▸ **Task statement**
Reproduce word for word every line from the one containing "Open the large" to the final line of the data below; omit the pictures.

▸ **Supplied material**
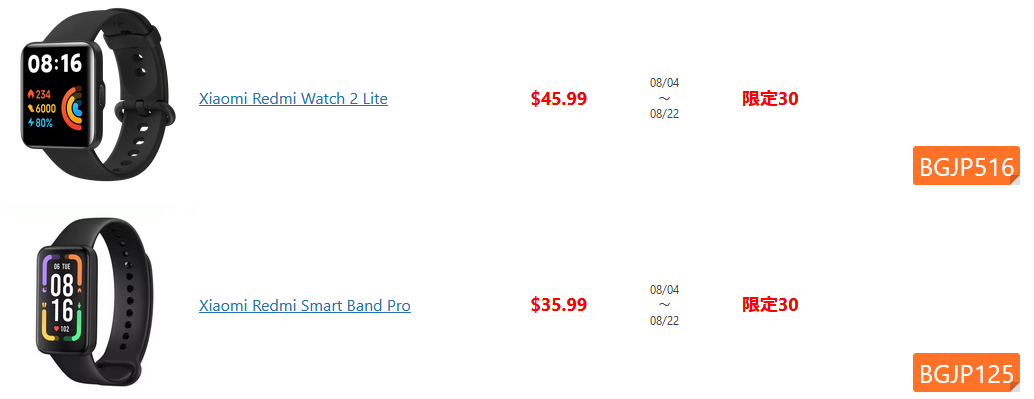Image resolution: width=1034 pixels, height=399 pixels.
Task: Open the Xiaomi Redmi Watch 2 Lite link
Action: click(293, 99)
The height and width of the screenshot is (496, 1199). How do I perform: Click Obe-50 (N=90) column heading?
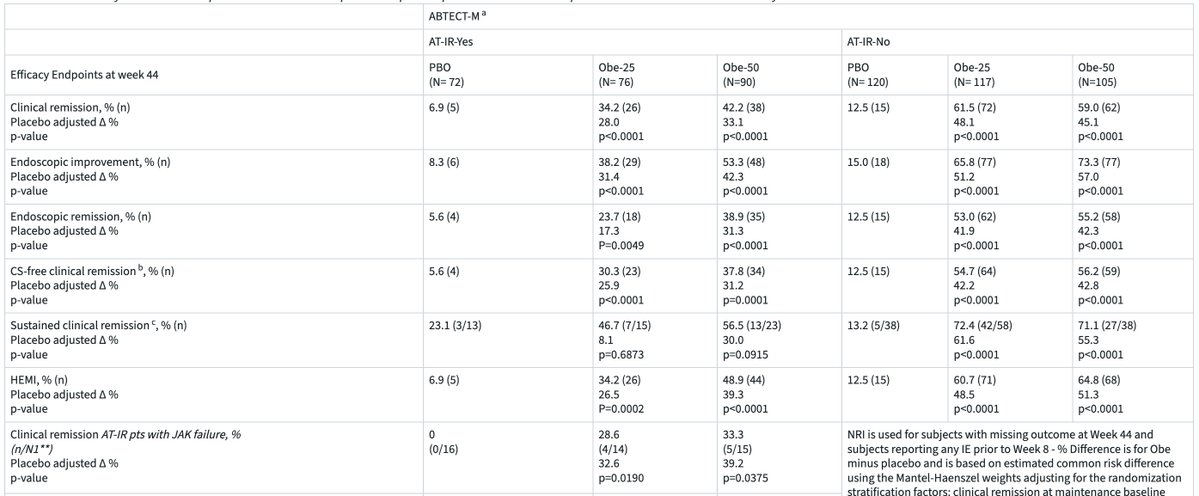(742, 74)

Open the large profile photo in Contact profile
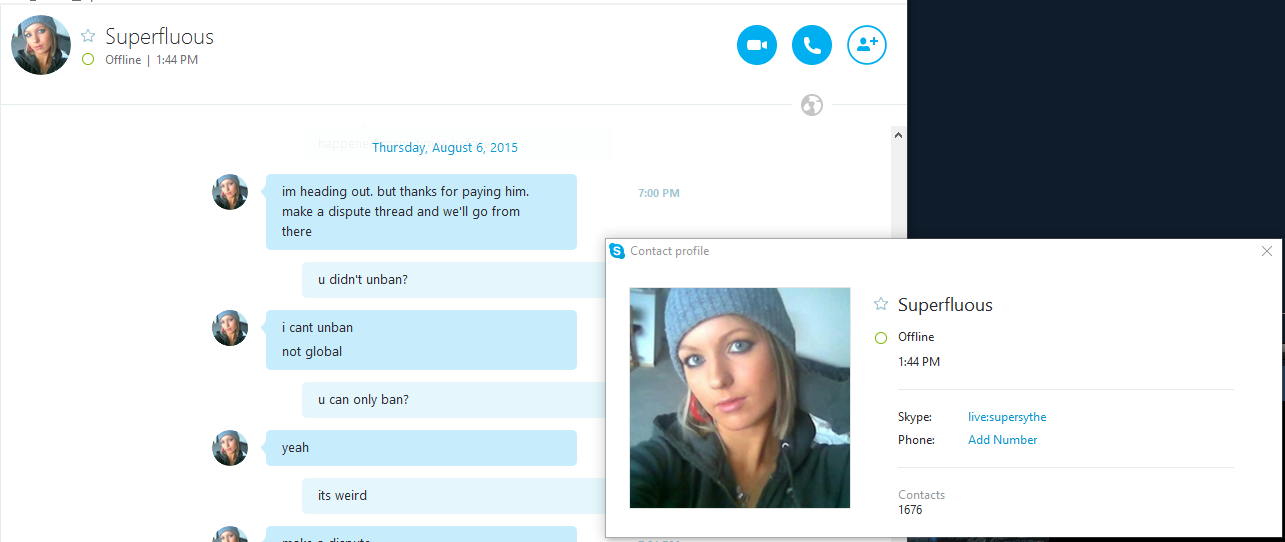pyautogui.click(x=740, y=398)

▸ **Exercise answer**
Open the large profile photo in Contact profile
pyautogui.click(x=740, y=398)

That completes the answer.